**Selected extract**
════════════════
The everyday operations of the department have been capably handled by the office staff from the late 1980s to the present. Estella Tilley served from 1986 to 1993; Jennifer Gaston became the second full-time secretary, here from 1986 to 1997; Richard Parks served from 1993 to 1995; Billie Shotlow from 1995 to the present, Darlene Warr from 1997 to 1999; and Onita Edwards from 2003 to 2006.

Space, Place, and GIS

In the 1990s, the department had a piecemeal presence on campus beyond its Kaprielian Hall core. For a few years beginning in 1996, space in the basement of Science Hall was used for geomorphology research. Previously, the old, leaky swimming pool in the Physical Education building had been acquired to provide storage space. And in 1996 the six-foot diameter globe acquired in 1992 by the department from the parent company of World Savings, Inc., was refurbished and mounted in a stairwell in the new Leavey Library, where it remains today.

The major new facility and program for the department was the GIS (Geographic Information Systems) Laboratory, opened in Hancock Hall in Fall 1997. The Lab was established by John P. Wilson (Ph. D. Toronto, 1986), who was appointed to the Geography faculty after having visited the department from Montana State University in 1995-96. Since then the GIS Lab has forged numerous partnerships with units and projects, on campus and in elsewhere, that involve both basic science and GIS applications, and has brought in millions of dollars in grants and contracts.

A new GIS curriculum and a Geographical Information Sciences minor were begun in Fall 1997.

A distance-learning Geographic Information Sciences graduate certificate program was initiated in 1998, and since that time scores of certificates have been awarded. The field-oriented capstone course of the program includes a one-week residency at the USC Wrigley Marine Science Center on Santa Catalina Island. In 1999 the Lab became a member UNIGIS International, a worldwide consortium of educational institutions that offer distance-learning courses in GIS. Undergraduate and graduate GIS courses have been integrated into the Geography curriculum and the lab is home to several geography graduate students. In early 2006 the spatial separation between the GIS Lab in Hancock Hall and the Geography Department was eliminated, when the Lab moved to new and expanded facilities in Kaprielian Hall.

GIS Lab faculty affiliates have included: Chris Williamson (Ph. D. USC, 1986), who teaches distance learning courses, and Jennifer Swift, Research Assistant Professor of Civil Engineering.

Full time staff members have included Ed DeJong, who was appointed first Laboratory Manager in 1997 and Maureen Phelan, who started in 2001 and is now GIS Administrative Coordinator.

In the 1990s, USC geography faculty played key roles in other on-campus programs. Michael Dear established the Southern California Studies Center in 1995; Doug Sherman served as half-time director of the USC Sea Grant Program for five years beginning in 1993; and Jennifer Wolch was a co-founder of the interdisciplinary USC Center for Sustainable Cities, which was initiated in 1998 with a $2.7 million grant from the National Science Foundation’s Integrated Graduate Research Education and Training (IGERT) Program.

Faculty Transitions

In the spirit of rotating the responsibility of chairing the department, the following people have served in that position in last decade: Douglas J. Sherman, 1995-98; John P. Wilson, 1998-2001; Bernard O. Bauer, 2001-2003, and Michael Dear, 2004 to the present.
════════════════
**Input rows**
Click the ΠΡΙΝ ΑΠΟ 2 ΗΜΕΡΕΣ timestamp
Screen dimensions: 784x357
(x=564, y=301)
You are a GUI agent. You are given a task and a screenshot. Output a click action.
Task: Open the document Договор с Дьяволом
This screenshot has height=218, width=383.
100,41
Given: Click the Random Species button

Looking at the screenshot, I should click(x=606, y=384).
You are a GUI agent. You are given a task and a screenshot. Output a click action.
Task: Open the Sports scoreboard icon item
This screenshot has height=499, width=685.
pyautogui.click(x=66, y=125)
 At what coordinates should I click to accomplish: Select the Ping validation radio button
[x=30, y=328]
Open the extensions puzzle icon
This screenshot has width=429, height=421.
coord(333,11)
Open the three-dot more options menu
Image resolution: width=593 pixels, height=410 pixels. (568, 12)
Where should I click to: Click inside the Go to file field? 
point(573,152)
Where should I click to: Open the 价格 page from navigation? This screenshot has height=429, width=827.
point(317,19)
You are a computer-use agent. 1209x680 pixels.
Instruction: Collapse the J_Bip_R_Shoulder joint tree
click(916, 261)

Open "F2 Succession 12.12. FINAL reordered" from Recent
════════════════
**Prompt 1**
Return the part of the department history between "Faculty Transitions" and "2004 to the present.", inclusive, copied word for word.
**Prompt 2**
Update the records between the line holding "Open the extensions puzzle icon" and the end of the records, inclusive, replacing "puzzle icon" with "puzzle-piece icon" and keeping everything else unchanged. Return only those lines.

**Final result 1**
Faculty Transitions

In the spirit of rotating the responsibility of chairing the department, the following people have served in that position in last decade: Douglas J. Sherman, 1995-98; John P. Wilson, 1998-2001; Bernard O. Bauer, 2001-2003, and Michael Dear, 2004 to the present.

**Final result 2**
Open the extensions puzzle-piece icon
This screenshot has width=429, height=421.
coord(333,11)
Open the three-dot more options menu
Image resolution: width=593 pixels, height=410 pixels. (568, 12)
Where should I click to: Click inside the Go to file field? 
point(573,152)
Where should I click to: Open the 价格 page from navigation? This screenshot has height=429, width=827.
point(317,19)
You are a computer-use agent. 1209x680 pixels.
Instruction: Collapse the J_Bip_R_Shoulder joint tree
click(916, 261)

Open "F2 Succession 12.12. FINAL reordered" from Recent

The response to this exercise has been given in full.